Сила действия, однако, равна силе противодействия. Чем радикальнее становился режим, чем агрессивнее политизировалась «улица», тем больше вчера еще лояльных людей уходили в оппозицию. Кто-то во «внутреннюю», просто запираясь дома и переставая поддерживать Араби, кто-то в «активную», наводя мосты с хедивом, вернее, с его многоопытными сановниками, имевшими хитрые планы на все случаи жизни.

А кроме того, в предельно нервной обстановке заработала пресловутая «сила вещей». Чем более визгливым становился накал патриотизма и борьбы за целомудрием, тем дешевле становился пиастр, тем выше цены и тем меньше продуктов на рынках, - зато буйно цвела уголовщина: в считаные дни освоив актуальную политическую фразеологию, банды под национальными (алый с тремя полумесяцами), зелеными и черными флагами «боролись с врагами Отечества» среди бела дня, а полиция не рисковала что-то предпринимать, опасаясь обвинений в связях с европейцами.

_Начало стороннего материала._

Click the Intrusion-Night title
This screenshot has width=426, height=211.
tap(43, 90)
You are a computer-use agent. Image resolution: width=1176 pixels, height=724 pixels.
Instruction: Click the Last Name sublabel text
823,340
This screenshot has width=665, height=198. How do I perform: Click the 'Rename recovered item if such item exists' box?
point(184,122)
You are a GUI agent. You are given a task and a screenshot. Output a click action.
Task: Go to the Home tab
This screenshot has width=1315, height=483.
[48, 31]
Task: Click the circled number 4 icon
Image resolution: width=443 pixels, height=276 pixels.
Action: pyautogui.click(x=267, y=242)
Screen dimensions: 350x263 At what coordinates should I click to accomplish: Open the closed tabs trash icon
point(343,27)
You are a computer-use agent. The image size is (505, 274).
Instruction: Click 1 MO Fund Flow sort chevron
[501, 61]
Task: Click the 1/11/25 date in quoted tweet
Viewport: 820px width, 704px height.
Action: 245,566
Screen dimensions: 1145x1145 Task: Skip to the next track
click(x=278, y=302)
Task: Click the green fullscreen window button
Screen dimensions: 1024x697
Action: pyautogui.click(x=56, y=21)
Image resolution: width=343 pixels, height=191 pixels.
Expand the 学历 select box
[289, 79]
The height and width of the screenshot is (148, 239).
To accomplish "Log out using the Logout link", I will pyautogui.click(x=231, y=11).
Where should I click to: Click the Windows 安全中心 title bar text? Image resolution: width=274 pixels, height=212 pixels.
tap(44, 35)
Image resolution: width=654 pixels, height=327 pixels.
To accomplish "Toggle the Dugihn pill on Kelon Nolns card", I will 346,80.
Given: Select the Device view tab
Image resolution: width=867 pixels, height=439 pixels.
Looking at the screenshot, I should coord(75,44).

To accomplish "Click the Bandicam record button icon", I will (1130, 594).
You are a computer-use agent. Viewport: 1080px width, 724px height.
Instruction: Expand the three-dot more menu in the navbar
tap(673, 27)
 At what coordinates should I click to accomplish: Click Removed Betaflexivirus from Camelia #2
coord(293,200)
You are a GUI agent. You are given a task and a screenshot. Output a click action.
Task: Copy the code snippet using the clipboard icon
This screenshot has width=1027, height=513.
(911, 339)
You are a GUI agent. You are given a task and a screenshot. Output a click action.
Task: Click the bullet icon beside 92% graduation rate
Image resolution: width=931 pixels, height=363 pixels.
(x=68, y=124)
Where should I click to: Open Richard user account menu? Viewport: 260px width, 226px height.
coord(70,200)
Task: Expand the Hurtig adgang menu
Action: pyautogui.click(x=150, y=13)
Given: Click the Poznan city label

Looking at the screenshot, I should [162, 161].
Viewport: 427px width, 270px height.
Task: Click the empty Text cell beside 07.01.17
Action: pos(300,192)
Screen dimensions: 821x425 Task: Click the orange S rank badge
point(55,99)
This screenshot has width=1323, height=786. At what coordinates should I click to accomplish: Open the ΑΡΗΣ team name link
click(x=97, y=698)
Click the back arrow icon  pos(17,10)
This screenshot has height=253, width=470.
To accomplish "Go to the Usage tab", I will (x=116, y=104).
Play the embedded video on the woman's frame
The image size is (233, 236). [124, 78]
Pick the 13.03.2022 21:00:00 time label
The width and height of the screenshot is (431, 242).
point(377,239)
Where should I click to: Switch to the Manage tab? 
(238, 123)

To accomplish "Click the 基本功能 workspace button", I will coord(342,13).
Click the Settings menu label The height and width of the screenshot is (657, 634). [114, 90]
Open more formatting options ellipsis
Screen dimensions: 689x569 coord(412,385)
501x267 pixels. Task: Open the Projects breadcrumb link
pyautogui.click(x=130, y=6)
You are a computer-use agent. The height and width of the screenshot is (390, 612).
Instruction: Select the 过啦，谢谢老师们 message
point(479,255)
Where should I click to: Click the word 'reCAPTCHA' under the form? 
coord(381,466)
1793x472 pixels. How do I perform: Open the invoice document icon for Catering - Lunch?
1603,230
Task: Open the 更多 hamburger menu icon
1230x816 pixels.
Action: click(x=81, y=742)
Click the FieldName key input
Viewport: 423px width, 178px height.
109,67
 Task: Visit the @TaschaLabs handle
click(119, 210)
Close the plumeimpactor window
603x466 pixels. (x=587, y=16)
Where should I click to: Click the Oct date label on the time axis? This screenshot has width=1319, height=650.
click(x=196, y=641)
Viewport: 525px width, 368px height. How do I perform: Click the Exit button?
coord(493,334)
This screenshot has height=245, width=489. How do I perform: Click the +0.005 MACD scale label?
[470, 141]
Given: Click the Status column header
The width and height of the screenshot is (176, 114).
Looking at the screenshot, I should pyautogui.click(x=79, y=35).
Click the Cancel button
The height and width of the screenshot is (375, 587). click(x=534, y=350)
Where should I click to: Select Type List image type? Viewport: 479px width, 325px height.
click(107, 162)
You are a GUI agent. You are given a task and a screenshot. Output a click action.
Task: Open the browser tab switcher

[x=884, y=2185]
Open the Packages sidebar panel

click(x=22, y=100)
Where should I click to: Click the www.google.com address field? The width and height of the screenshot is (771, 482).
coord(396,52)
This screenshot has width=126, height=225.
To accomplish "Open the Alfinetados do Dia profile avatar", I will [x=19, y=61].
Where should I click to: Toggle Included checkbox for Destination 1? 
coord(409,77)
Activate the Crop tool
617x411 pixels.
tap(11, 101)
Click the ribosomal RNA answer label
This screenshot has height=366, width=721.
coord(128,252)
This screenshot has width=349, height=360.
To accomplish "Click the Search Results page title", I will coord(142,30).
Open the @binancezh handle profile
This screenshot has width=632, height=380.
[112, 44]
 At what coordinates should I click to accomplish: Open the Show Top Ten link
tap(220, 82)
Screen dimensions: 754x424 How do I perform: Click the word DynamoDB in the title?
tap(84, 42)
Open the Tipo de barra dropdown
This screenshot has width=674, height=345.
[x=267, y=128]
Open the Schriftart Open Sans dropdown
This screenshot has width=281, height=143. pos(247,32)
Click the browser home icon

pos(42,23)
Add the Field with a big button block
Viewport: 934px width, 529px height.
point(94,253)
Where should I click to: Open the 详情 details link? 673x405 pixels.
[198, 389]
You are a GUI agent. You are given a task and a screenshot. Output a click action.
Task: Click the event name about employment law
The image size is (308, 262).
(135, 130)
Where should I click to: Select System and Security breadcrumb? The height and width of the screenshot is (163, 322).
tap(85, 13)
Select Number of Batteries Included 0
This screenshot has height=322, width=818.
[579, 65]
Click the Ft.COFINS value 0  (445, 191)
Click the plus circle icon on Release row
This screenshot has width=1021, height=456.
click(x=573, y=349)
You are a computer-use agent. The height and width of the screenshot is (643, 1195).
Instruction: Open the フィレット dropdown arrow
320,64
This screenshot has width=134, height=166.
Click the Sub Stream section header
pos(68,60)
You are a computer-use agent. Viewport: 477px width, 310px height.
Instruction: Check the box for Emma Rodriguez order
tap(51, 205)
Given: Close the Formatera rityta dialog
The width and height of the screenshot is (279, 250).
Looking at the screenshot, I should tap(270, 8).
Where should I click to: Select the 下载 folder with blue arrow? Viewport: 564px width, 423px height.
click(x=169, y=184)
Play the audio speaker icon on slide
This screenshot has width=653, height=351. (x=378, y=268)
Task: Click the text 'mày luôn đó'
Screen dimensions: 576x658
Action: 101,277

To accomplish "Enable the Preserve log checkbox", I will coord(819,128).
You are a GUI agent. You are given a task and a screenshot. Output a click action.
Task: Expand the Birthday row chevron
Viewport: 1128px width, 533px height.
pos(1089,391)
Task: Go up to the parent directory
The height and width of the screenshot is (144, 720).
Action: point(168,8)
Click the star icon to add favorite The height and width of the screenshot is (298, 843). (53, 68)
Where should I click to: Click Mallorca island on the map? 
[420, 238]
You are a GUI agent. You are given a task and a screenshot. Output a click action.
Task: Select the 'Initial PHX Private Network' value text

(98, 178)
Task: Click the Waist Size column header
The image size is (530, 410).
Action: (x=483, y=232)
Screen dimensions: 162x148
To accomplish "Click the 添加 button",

Справиться со всем этим «революционеры» не могли, потому что не умели, но «улица» требовала восстановить порядок, какие-то меры нужно было принимать. И Абдаллах Недим, единственный более или менее образованный человек в окружении Араби, указывал, какие конкретно: все проблемы, страстно доказывал он, можно устранить, устранив «врагов революции», которые, - естественно, по заказу европейцев, - гадят, саботируют и роняют курс пиастра. Включая, разумеется, хедива, лидеров «Ватан», которые подозрительно молчат, а главное, старую армейскую элиту, чтобы не ударила в спину.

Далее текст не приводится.